Açıklamada, her sene gündeme gelen ve Müslümanlar arasında kafa karışıklığına neden olan sahur ve iftar vaktiyle ilgili bazı kesimlerin yaptığı açıklamaların faydadan ziyade zarara ve şüphelere yer verdiğine dikkat çekilerek namaz vakitlerinin, fıkıh kitaplarında detaylı bir şekilde yer aldığına, bu vakitlerin esas alarak ibadetleri yerine getirmenin farz olduğu vurgulandı.
Günümüzde birçok ülkede yaygın olan takvim ve imsakiyelere itimad edilmesi için şu iki şartın bulunmasıyla caiz olduğu kaydedildi:
“Tayin edilen vakitler tecrübe sahibi ve işin ehli gök bilimciler tarafından belirlenip, fıkıh âlimlerinin onayından geçmelidir.
Her bölge kendi mıntıkasına ait imsakiye ve takvimleri esas almalıdır. Zira dünya elips şeklinde olduğu için namaz vakitleri, birbirlerine uzak illerde farklılık arz etmektedir.”
Gök bilimcilerin, bir takım teknolojik imkânlarla belirledikleri namaz vakitlerinin asrî birçok İslam âlimi tarafından geçerli olarak kabul edildiğine yer verilen açıklamada, “Zira belirlenen bu vakitler âlimler tarafından bilfiil denenmiş ve neticesinde bu takvimlerin doğru olduğu kanısına ulaşılmıştır. Dünya âlimler birliği başkanı Yusuf El Kardavi uzun süren heyet toplantıları neticesinde bu takvimlerin namaz ve oruç vakitleri için geçerli olduğu kararına varmıştır.” denildi.
Günümüzde fecr-i sadık denilen zamanı kestirmenin zorluğuna dikkat çekilen açıklamada, şunlar kaydedildi: “İmsak vakti fecr-i sadık denilen ve çok kısa bir süre beliren aydınlığın ardından başlar.

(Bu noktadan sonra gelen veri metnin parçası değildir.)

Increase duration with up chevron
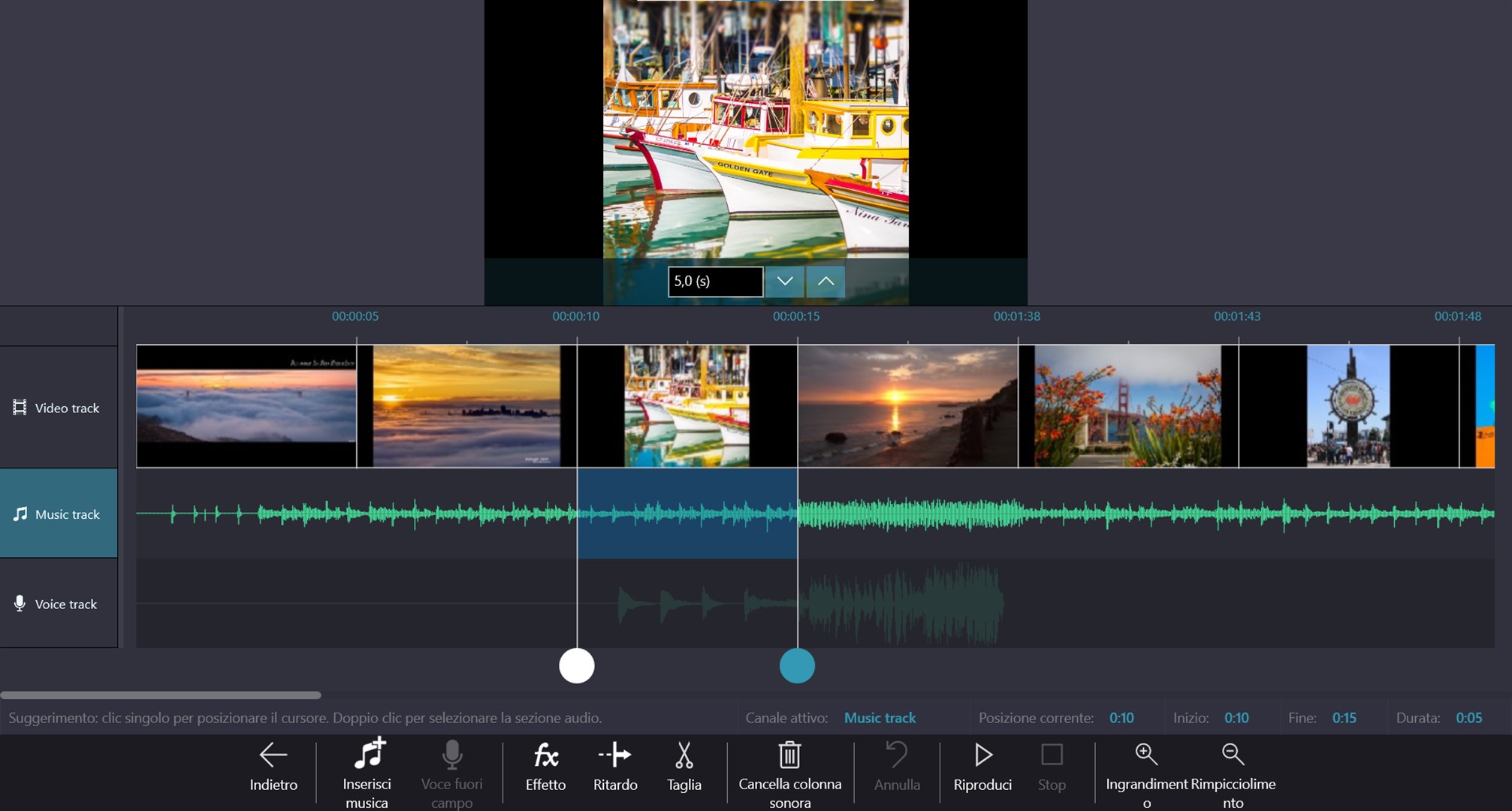 point(825,281)
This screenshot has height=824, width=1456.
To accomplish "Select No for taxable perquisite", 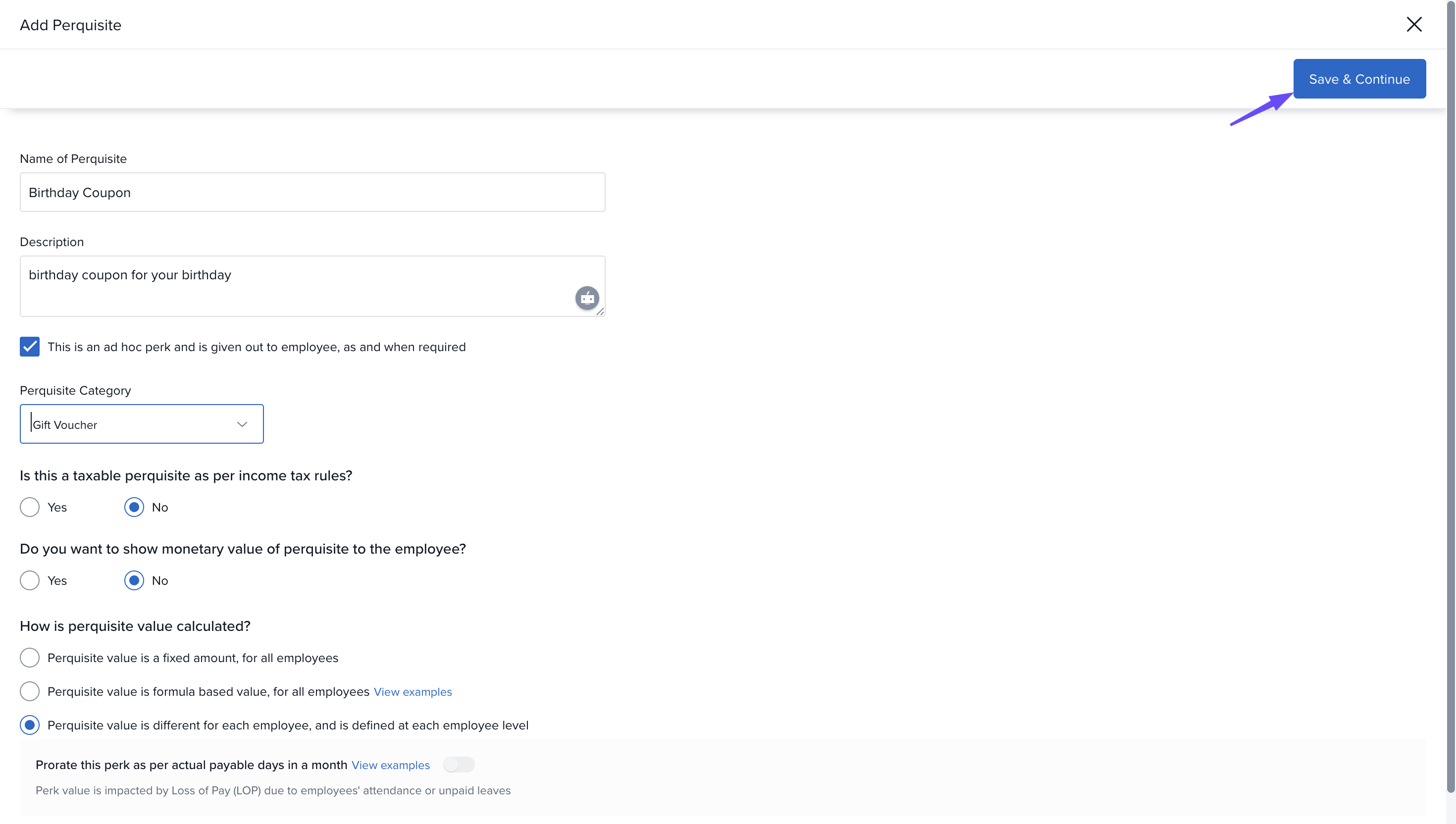I will (x=134, y=507).
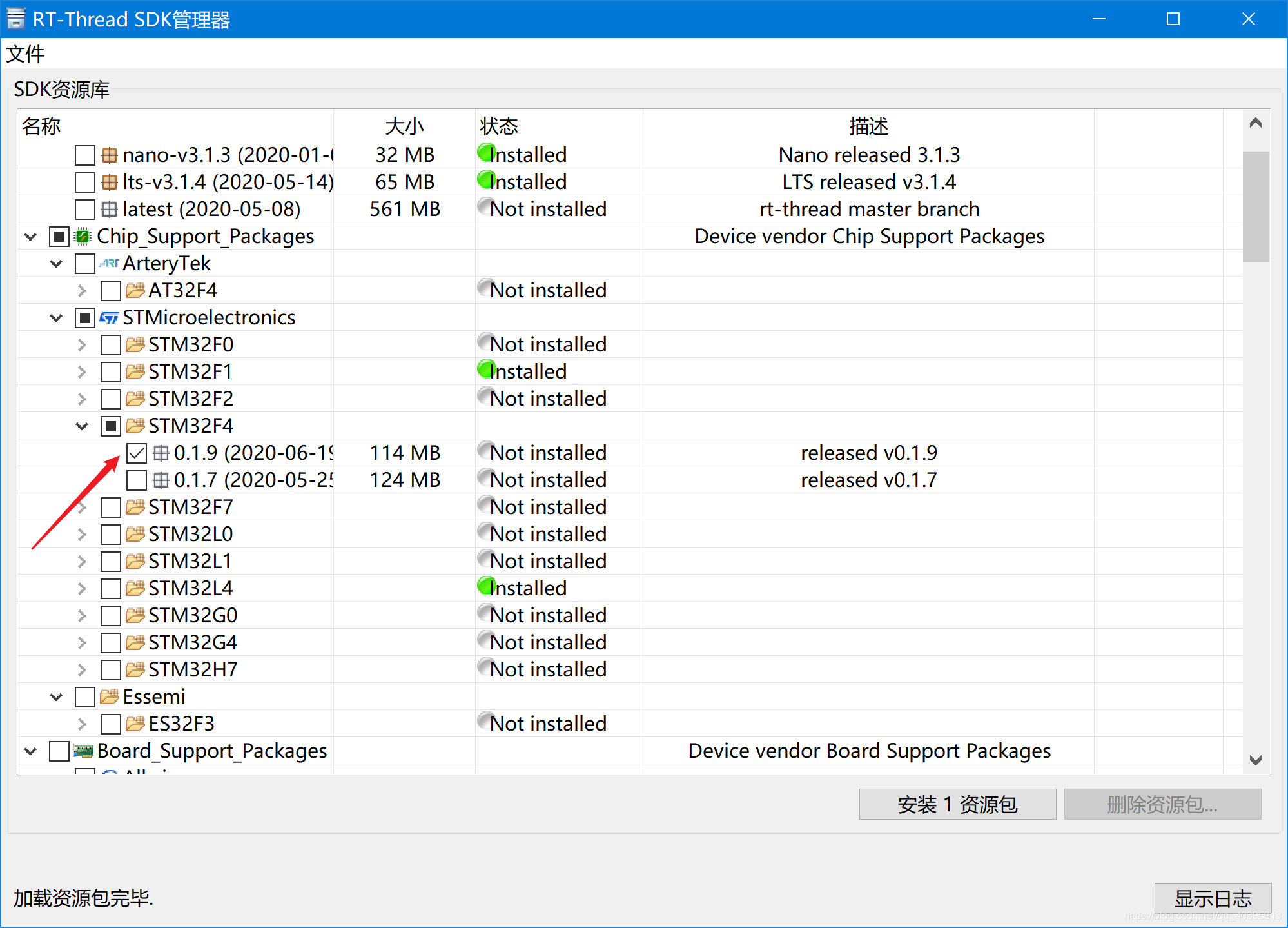Click the 显示日志 button
The height and width of the screenshot is (928, 1288).
click(x=1212, y=898)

Öyle ki Kuran`ı Kerim`de de izah edildiği üzere çok kısa süren bu vakitte beyaz iplik ile siyah iplik birbirlerinden ayırt edilebiliyor. Gittikçe metropolleşen, çok katlı binaların ve yoğun ışıklandırma sisteminin bulunduğu günümüz dünyasında fecr-i sadıkta beliren bu ışığı birtakım teknolojik imkânları kullanmadan görmek oldukça zordur. Bu bakımdan takvim ve imsakiyeleri esas alarak namaz, sahur ve iftar vakitlerini belirlemek biz Müslümanlar için büyük bir rahmettir.”
Açıklamanın devamında, mezhep imamlarına göre tayin edilen vakit girdikten sonra namaz için ihtiyaten on ile on beş dakika arasında beklemenin de sünnet olduğu belirtilerek ihtiyatın elden bırakılmaması gerektiği vurgulandı.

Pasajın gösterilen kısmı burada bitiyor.